- Born: Benaras
- Occupation: Indian musician
- Awards: Padma Shri in 2017

= Krishna Ram Chaudhary =

Indian shehnai player

Pt. Krishna Ram Choudhary, a renowned Indian Shehnai artist, hailed from the illustrious Banaras Gharana, known for its rich musical heritage. In 2017, he was awarded Padma Shri by the Indian Government for his contribution in music.

==Early life==
Chaudhary was born on January 1, 1942, in Varanasi (Benaras.), Uttar Pradesh. He was the son of Late Shri Gopal (Buddha Lal Choudhary) and Late Smt. Bhagyawanti Devi. The musical environment of his family deeply influenced his upbringing and nurtured his passion for Indian classical music.

Word and element location records
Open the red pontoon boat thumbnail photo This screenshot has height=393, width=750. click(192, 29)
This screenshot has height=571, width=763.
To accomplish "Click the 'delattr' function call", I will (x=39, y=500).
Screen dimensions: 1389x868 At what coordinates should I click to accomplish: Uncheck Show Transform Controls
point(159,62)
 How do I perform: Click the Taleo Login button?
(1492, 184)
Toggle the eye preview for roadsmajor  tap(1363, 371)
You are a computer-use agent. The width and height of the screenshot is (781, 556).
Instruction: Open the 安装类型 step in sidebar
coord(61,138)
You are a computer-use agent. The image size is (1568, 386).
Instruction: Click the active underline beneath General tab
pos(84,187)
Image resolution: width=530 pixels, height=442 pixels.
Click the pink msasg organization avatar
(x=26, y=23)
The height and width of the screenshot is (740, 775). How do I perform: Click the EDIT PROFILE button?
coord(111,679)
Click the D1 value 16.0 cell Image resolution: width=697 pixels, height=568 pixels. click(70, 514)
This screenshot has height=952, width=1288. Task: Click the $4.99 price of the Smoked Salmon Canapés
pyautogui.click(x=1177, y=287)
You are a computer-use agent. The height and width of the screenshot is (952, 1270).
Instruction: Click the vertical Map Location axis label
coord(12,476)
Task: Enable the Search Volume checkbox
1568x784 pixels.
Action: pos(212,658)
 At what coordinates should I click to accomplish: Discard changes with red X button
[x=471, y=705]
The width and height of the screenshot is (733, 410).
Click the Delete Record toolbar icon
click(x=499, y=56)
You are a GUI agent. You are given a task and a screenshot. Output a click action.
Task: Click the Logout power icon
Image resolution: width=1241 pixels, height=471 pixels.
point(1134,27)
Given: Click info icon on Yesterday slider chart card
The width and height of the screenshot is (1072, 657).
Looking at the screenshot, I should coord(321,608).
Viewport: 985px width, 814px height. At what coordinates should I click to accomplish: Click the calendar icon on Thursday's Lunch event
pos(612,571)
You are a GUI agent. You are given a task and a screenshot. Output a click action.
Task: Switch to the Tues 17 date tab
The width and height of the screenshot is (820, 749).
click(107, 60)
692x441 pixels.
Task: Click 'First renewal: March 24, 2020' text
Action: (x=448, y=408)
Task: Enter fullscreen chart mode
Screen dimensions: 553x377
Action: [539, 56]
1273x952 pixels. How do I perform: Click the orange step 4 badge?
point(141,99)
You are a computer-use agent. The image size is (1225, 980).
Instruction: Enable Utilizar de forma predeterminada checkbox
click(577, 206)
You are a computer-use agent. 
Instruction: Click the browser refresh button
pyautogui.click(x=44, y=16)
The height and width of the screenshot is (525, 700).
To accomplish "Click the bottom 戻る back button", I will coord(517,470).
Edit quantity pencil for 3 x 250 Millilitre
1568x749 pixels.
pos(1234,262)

Actions to take »
#1 For the text about Krishna Ram Chaudhary, state whether each statement agrees with it, answering yes or no and quoting the words that decide it: (a) He was born on January 1, 1942, in Varanasi. (b) He received the Padma Shri in 2015. (c) He came from the Banaras Gharana.
#2 Reproduce the records from the line containing "Screen dimensions: 1389x868" down to the line containing "(x=26, y=23)", including both of those lines.
The text about Krishna Ram Chaudhary and the records come from separate sources.

The results »
#1
(a) Yes: "Chaudhary was born on January 1, 1942, in Varanasi (Benaras.), Uttar Pradesh."
(b) No: "In 2017, he was awarded Padma Shri by the Indian Government for his contribution in music."
(c) Yes: "hailed from the illustrious Banaras Gharana"

#2
Screen dimensions: 1389x868 At what coordinates should I click to accomplish: Uncheck Show Transform Controls
point(159,62)
 How do I perform: Click the Taleo Login button?
(1492, 184)
Toggle the eye preview for roadsmajor  tap(1363, 371)
You are a computer-use agent. The width and height of the screenshot is (781, 556).
Instruction: Open the 安装类型 step in sidebar
coord(61,138)
You are a computer-use agent. The image size is (1568, 386).
Instruction: Click the active underline beneath General tab
pos(84,187)
Image resolution: width=530 pixels, height=442 pixels.
Click the pink msasg organization avatar
(x=26, y=23)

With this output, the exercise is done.